Text segment:
Overline: Study
Headline: Social Tipping Points in the Spotlight

While the physical tipping points of the climate system have been the focus of substantial research, social tipping points, in which societies succeed or fail in adapting to climatic change, have received little coverage. An international team including researcher Pia-Johanna Schweizer from the Institute for Advanced Sustainability Studies (IASS) recently published a study that explores social tipping points in connection with climate adaptation and systemic risks.

Governance of social tipping points
Social tipping points are moments in which a small change triggers an abrupt, irreversible change in a social system. Shutterstock/ emerald media

Social tipping points are moments in dynamic systems where a small change triggers an abrupt, irreversible change in a social system. This can result in both negative and positive outcomes. However, a social system changes differently than natural structures where universal rules and laws come into play. This is because people make decisions that are susceptible to behavioural biases. In doing so, they are shaped by cultural contexts that change with new information and social influences and are multifaceted. Previous research on social tipping points has focused mainly on climate change mitigation or the physical dimensions of climate-related shocks. Incorporating social complexity into models is no trivial undertaking, the team explain. For example, Earth System and Integrated Assessment Models (ESM and IAM) are critical to understanding the coupled dynamics of climate and socioeconomic systems at the macro level, but even they do not account for human behaviour at the micro level, they argue.

What is needed:
Transcribe the full article on social tipping points above verbatim.

Dataset excerpt:

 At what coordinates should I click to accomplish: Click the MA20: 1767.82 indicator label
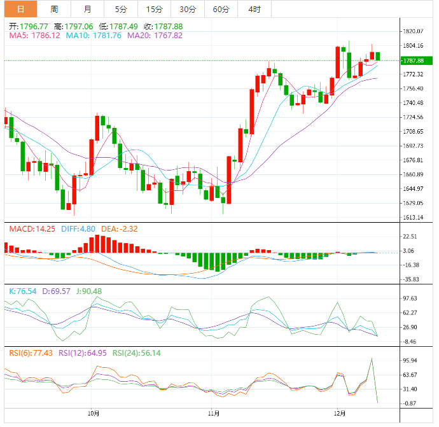[x=155, y=36]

Task output:
Overline: Study
Headline: Social Tipping Points in the Spotlight

While the physical tipping points of the climate system have been the focus of substantial research, social tipping points, in which societies succeed or fail in adapting to climatic change, have received little coverage. An international team including researcher Pia-Johanna Schweizer from the Institute for Advanced Sustainability Studies (IASS) recently published a study that explores social tipping points in connection with climate adaptation and systemic risks.

Governance of social tipping points
Social tipping points are moments in which a small change triggers an abrupt, irreversible change in a social system. Shutterstock/ emerald media

Social tipping points are moments in dynamic systems where a small change triggers an abrupt, irreversible change in a social system. This can result in both negative and positive outcomes. However, a social system changes differently than natural structures where universal rules and laws come into play. This is because people make decisions that are susceptible to behavioural biases. In doing so, they are shaped by cultural contexts that change with new information and social influences and are multifaceted. Previous research on social tipping points has focused mainly on climate change mitigation or the physical dimensions of climate-related shocks. Incorporating social complexity into models is no trivial undertaking, the team explain. For example, Earth System and Integrated Assessment Models (ESM and IAM) are critical to understanding the coupled dynamics of climate and socioeconomic systems at the macro level, but even they do not account for human behaviour at the micro level, they argue.